On 3 October 2017, the Ukrainian Parliament (Verkhovna Rada), has adopted the Law No. 6232 On Amendment of the Commercial Procedure Code of Ukraine, Civil Procedure Code of Ukraine, Code of Administrative Procedure of Ukraine and Other Legislative Acts (the “Law”). The 800-page Law, lengthiest in history, was brought about by President Poroshenko as a part of the much-awaited judicial reform*.

The adoption of the Law No. 6232 is an important milestone in the restructuration of the Ukrainian judicial system. Namely, the Law gives path to the new Supreme Court, which is to replace and assume the judicial functions of the existing Supreme Court of Ukraine, the High Commercial Court of Ukraine, the High Administrative Court of Ukraine and the High Specialised Court of Ukraine for Civil and Criminal Cases**. 

The Law also restates in full three procedural codes (i.e., the Commercial Procedure Code of Ukraine, the Civil Procedure Code of Ukraine, and the Code of Administrative Procedure of Ukraine), as well as introducing amendments to more than 20 other legislative acts. 

Among others, the key changes in the legislative landscape that regulates the Ukrainian judicial system include:

  • implementation of the procedural rules before the new Supreme Court;
  • unification of the rules of all three types of proceedings;
  • implementation of mechanisms aimed to prevent abuse of procedural rights by parties;
  • introduction of the attorney’s legal monopoly for the representation of the parties in courts;
  • introduction of amicable settlement procedures with judicial involvement;
  • improved procedures for injunctive measures;
  • improved procedures for determination and allocation of litigation costs;
  • adoption of the legislative framework for the functioning of ‘e-court’, i.e. the system providing for the possibility of case management with the use of modern IT technologies; 
  • new rules of evidence, in particular regarding the possibility of providing e-evidence to the court, and, when it comes to commercial cases, with witness testimonies;
  • introduction of expedited proceedings in straightforward civil and commercial cases, including the option for the parties to choose summary proceedings for the resolution of the case;
  • introduction of the principle of adversary proceedings in civil and commercial cases;
  • incorporation of provisions vesting a civil court with a right to issue interim measures in support of arbitration.

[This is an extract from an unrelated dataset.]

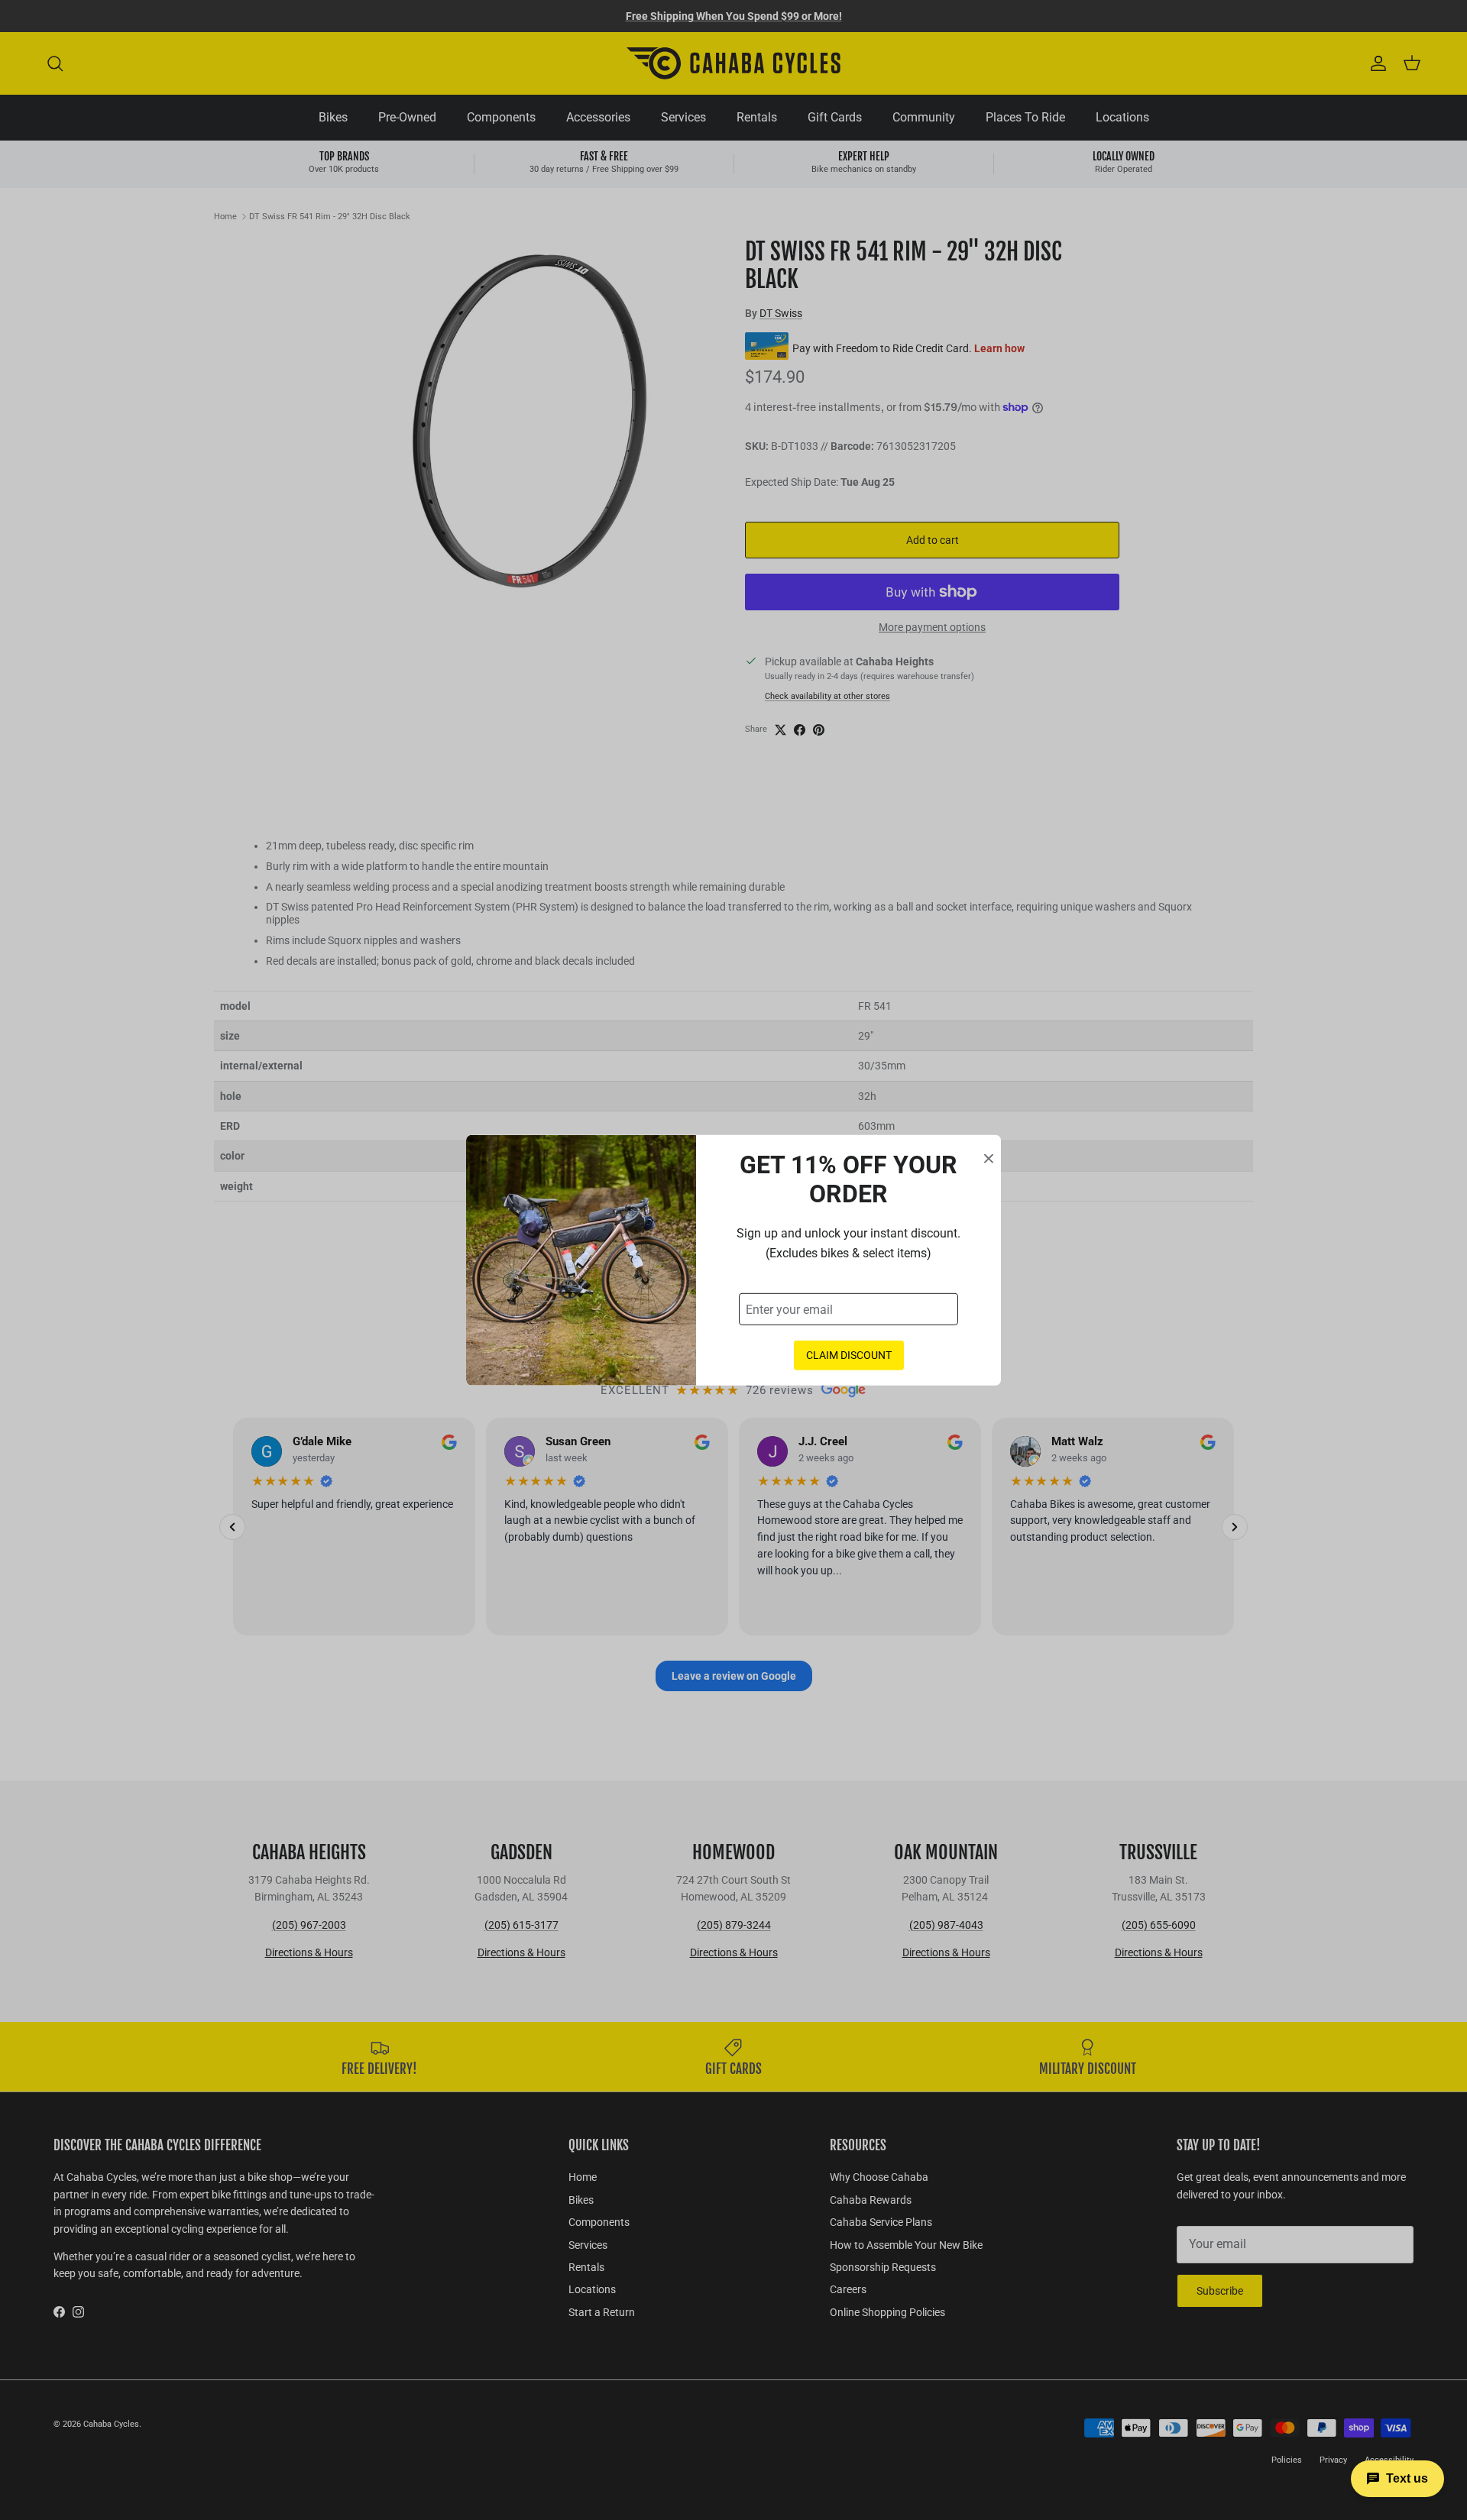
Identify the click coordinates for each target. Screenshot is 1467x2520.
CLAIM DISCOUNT (849, 1355)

Surely, the adoption of the Law is a tipping point in reforming of Ukraine’s stifled judiciary system. We hope that its foremost objective - ensuring the effective protection of legitimate rights of every individual and/or legal entity as well as interests of the Ukrainian society as a whole - will be effectively enforced in practice.

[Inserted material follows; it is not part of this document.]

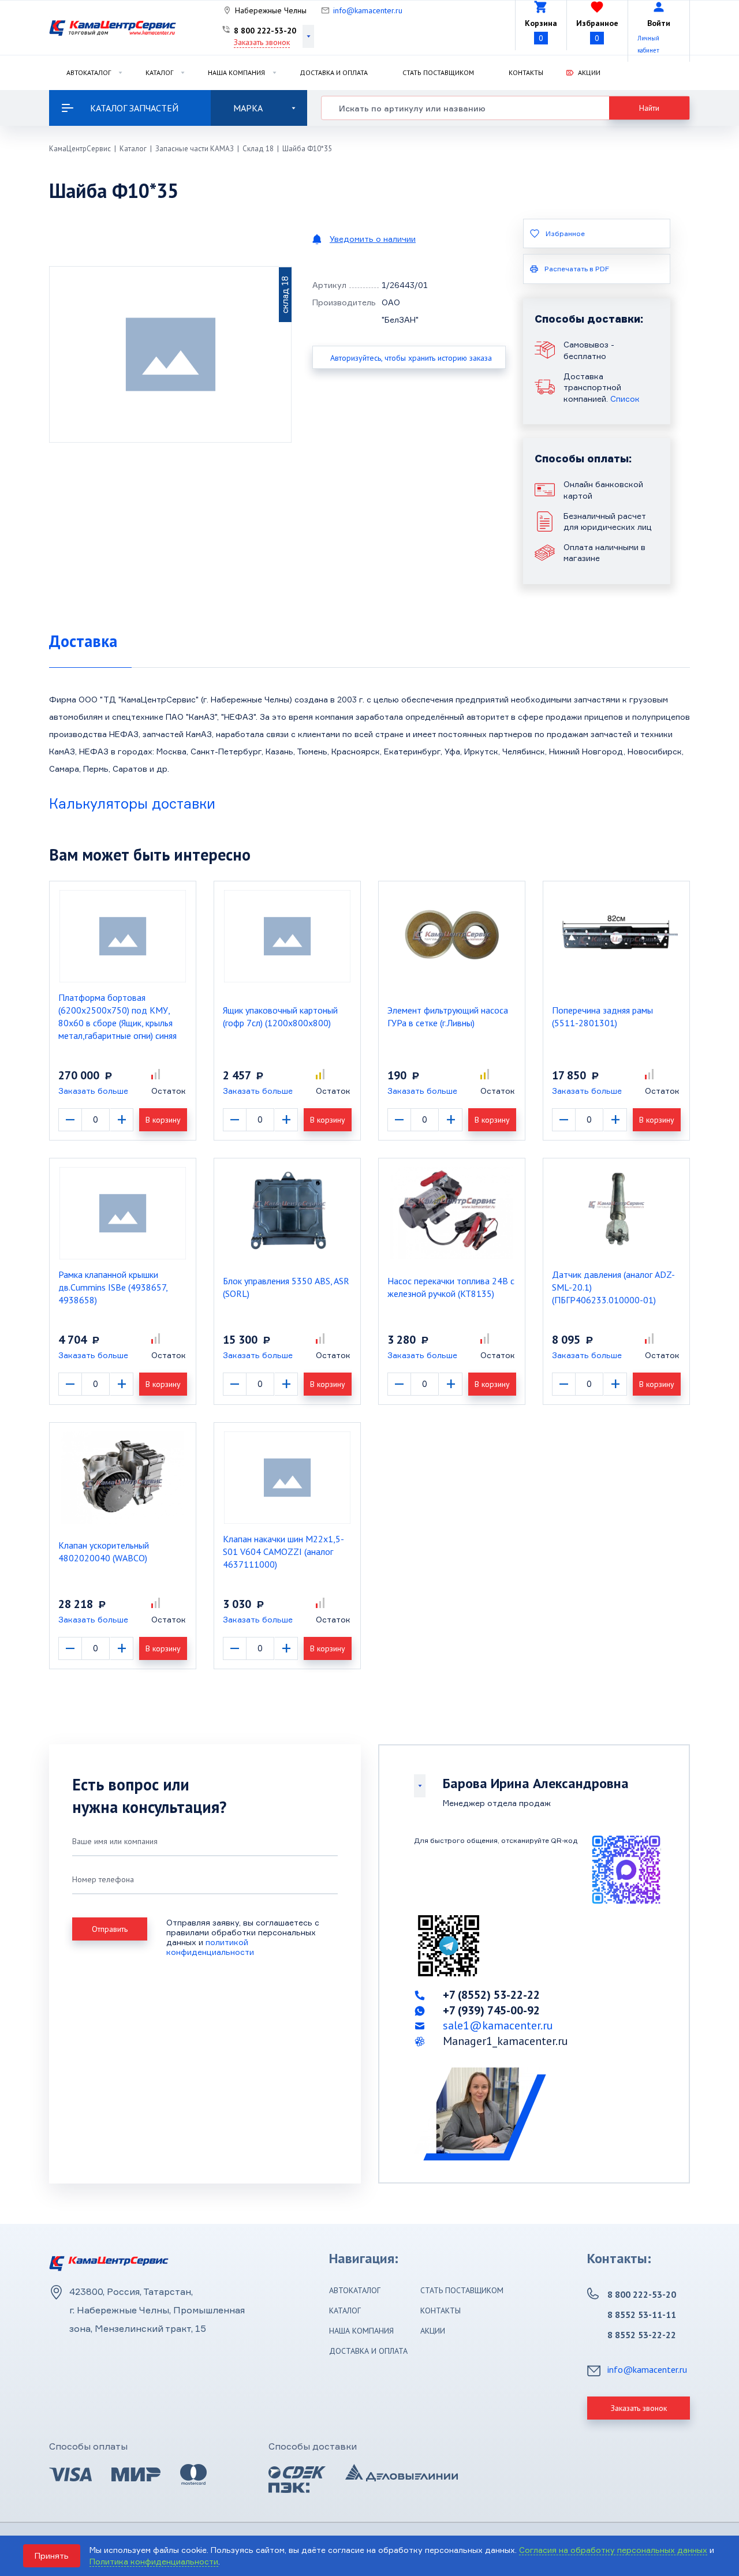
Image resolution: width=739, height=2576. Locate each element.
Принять (52, 2555)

The draft Law is yet to be signed by the President of Ukraine, who may use his right of veto. It remains unlikely that the President would actually veto the proposed Bill, as he had earlier set it as a priority legislative act to be passed by the Parliament.

If signed by the President, the Law will enter into force on the same day as the new Supreme Court starts operating. This date is yet to be determined, but it is expected before the end of this year.